That the duty of fair representation as implied from Section 9(a) and from the NLRA as a whole, to read the duty to invalidate that which Congress chose after the most careful consideration and heated debate not to invalidate would be contrary to all the theories of statutory interpretation and of elaborating the meaning and purpose of the statute of which we are aware. We do not believe that you can take the duty of fair representation and say that union activity, which Congress decided expressly to permit, is invidious or improper under a judge-made rule using the general terms of the duty.

The duty it seems to us has its metes and bounds delineated by that which Congress specifically decided in this statute to permit as a matter of Federal law, while not prohibiting the States, I would add, from reaching a contrary conclusion. At the time of the 1947 Act, twelve States made it unlawful to have any form of union security, and at the present time, the number is 20. But it is a Federal question here.

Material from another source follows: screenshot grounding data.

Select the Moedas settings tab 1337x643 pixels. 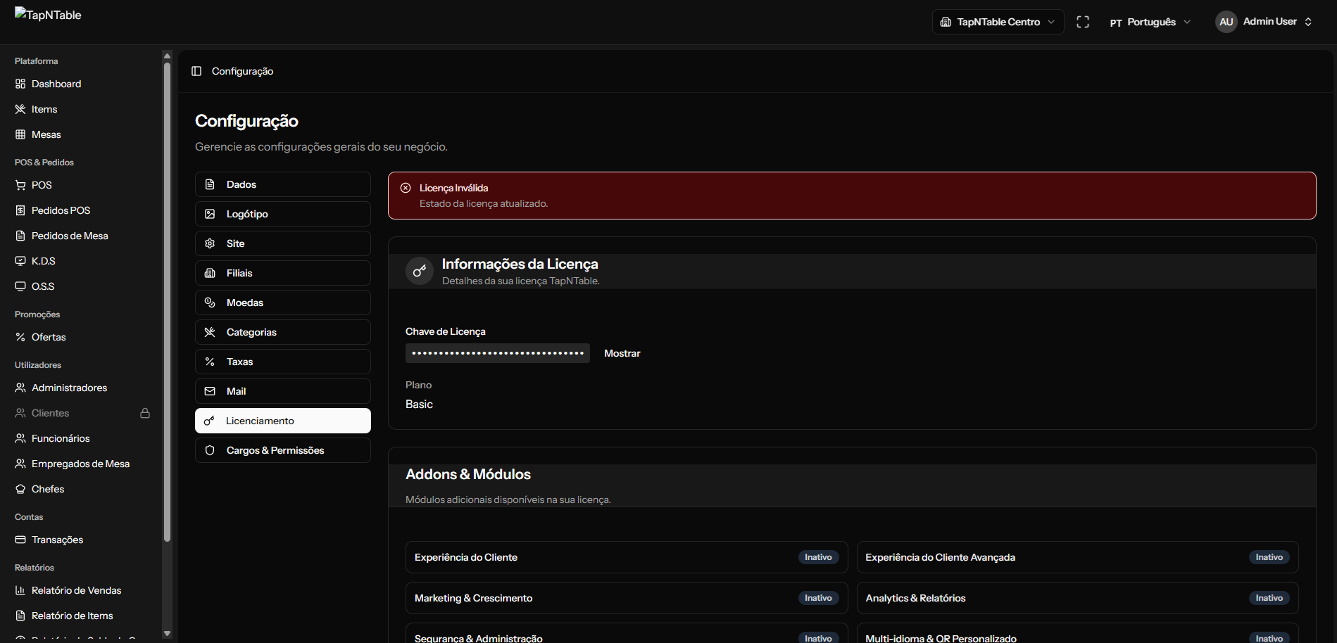[x=282, y=303]
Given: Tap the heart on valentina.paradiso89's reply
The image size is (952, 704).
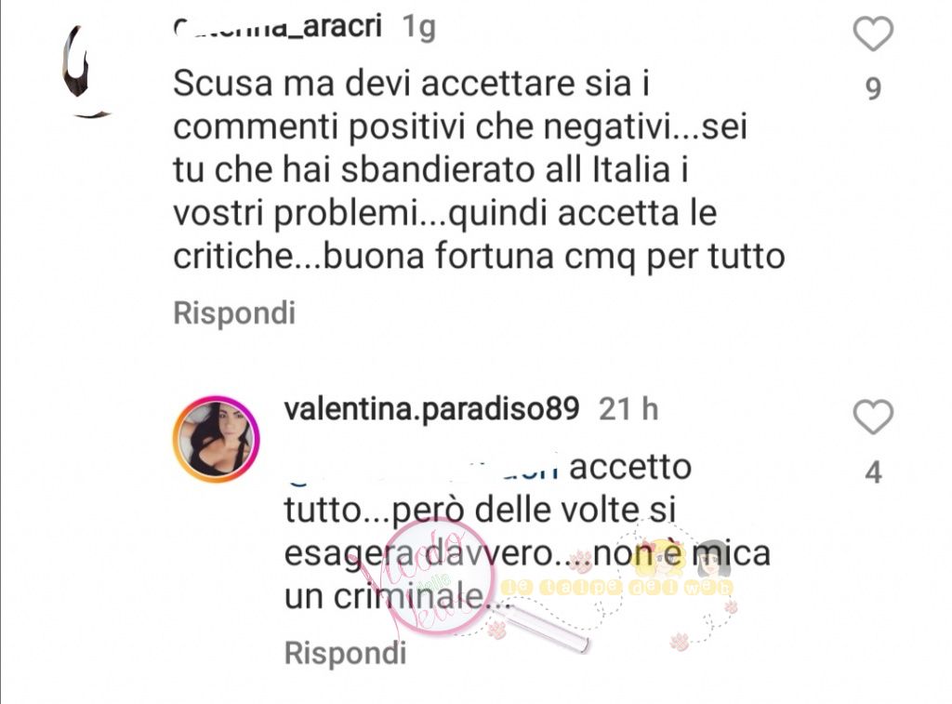Looking at the screenshot, I should (873, 417).
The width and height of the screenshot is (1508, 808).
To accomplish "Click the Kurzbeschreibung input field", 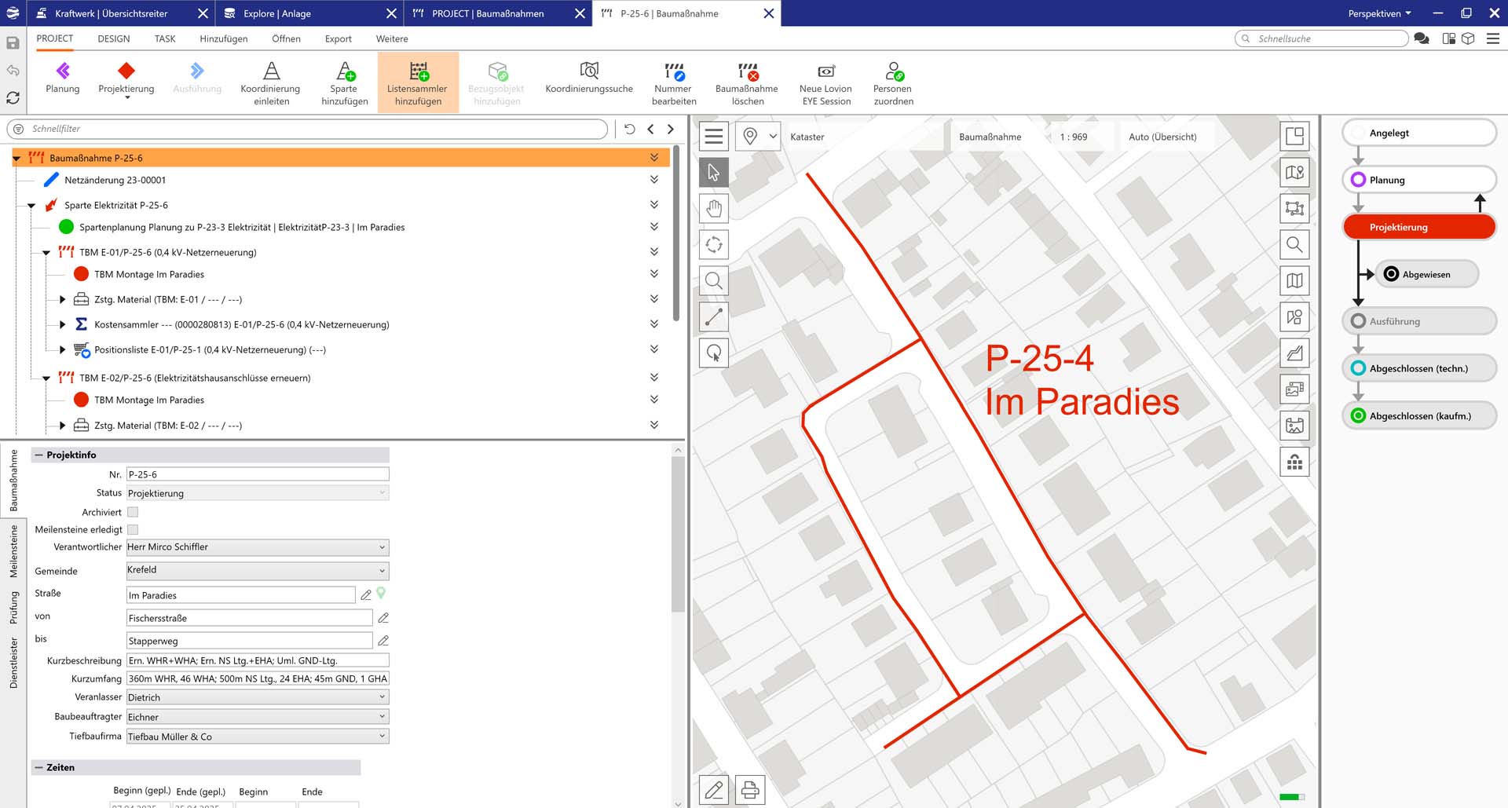I will click(257, 660).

QUESTION: But certainly the language very similar to that in 8(a)(3) is found in the Railway Labor Act, and this Court has said it just doesn't include collection of dues of that kind against non-members. And I think that's your biggest hurdle to overcome, obviously.

MR. GOLD: The Court, as Justice O'Connor just stated, does not write on a blank slate here. This is an issue which has been visited from the Hanson case on through the Hudson case most recently, both under the Railway Labor Act, and under the NLRA.

It seems to us that with regard to the NLRA, there are two critical differences that explain why this case is to be decided differently from the RLA case. First of all, as we develop at length in our brief, the starting point for legislative consideration was at the exact opposite ends of the spectrum in this Act, and in the RLA. In this Act, Congress approached the problem against a background where, as I say, except for twelve States in 1947, all forms of union security including the closed shop which required that an individual in order to get a job in the first place be a full member of the labor organization which had negotiated the agreement were lawful.

And there were many who believed that the Federal law should not invalidate even the closed shop. It was the view of the majority in Congress at that time who were operating against the fact that the President of the United States did not agree with then and had vetoed legislation in '46, and had said he would veto it again, that union security should be regulated to some extent. And as I said, and if you'll look at the Senate report, the section dealing with union security begins with a phrase to the effect that this is a most contentious issue to which we've given the most mature consideration.

And the conclusion of the sponsors and leaders of the Republican party in the Congress was that the closed shop should be invalidated and that the union shop which provided for dues should continue to be permitted as a matter of Federal law, but not required as a matter of Federal law. And should continue to be subject to regulation by the States. And I would like in particular we lay out a good deal of the legislative history but in terms of the sense of what that Congress believed was fair and proper under the circumstances, taking all the realities into account, I think that Senator Taft's statement, which we reproduced on page 33 of our brief, is a particularly succinct summary of the feeling at the time.

He said, "the great difference between the closed shop and the union shop is that under the union shop in the first instance, a man can get a job without joining the union or asking favors of the union. The fact that the employee will have to pay dues to the union seems to me to be much less important. The important thing is that the man will have the job."

Now, different people can reach different conclusions about whether that went far enough. But that was the view at the time. The closed shop which gave the union authority over jobs was to be ended. The union shop which had always required an equality of sacrifice, financial sacrifice by all in the shop ought to be continued.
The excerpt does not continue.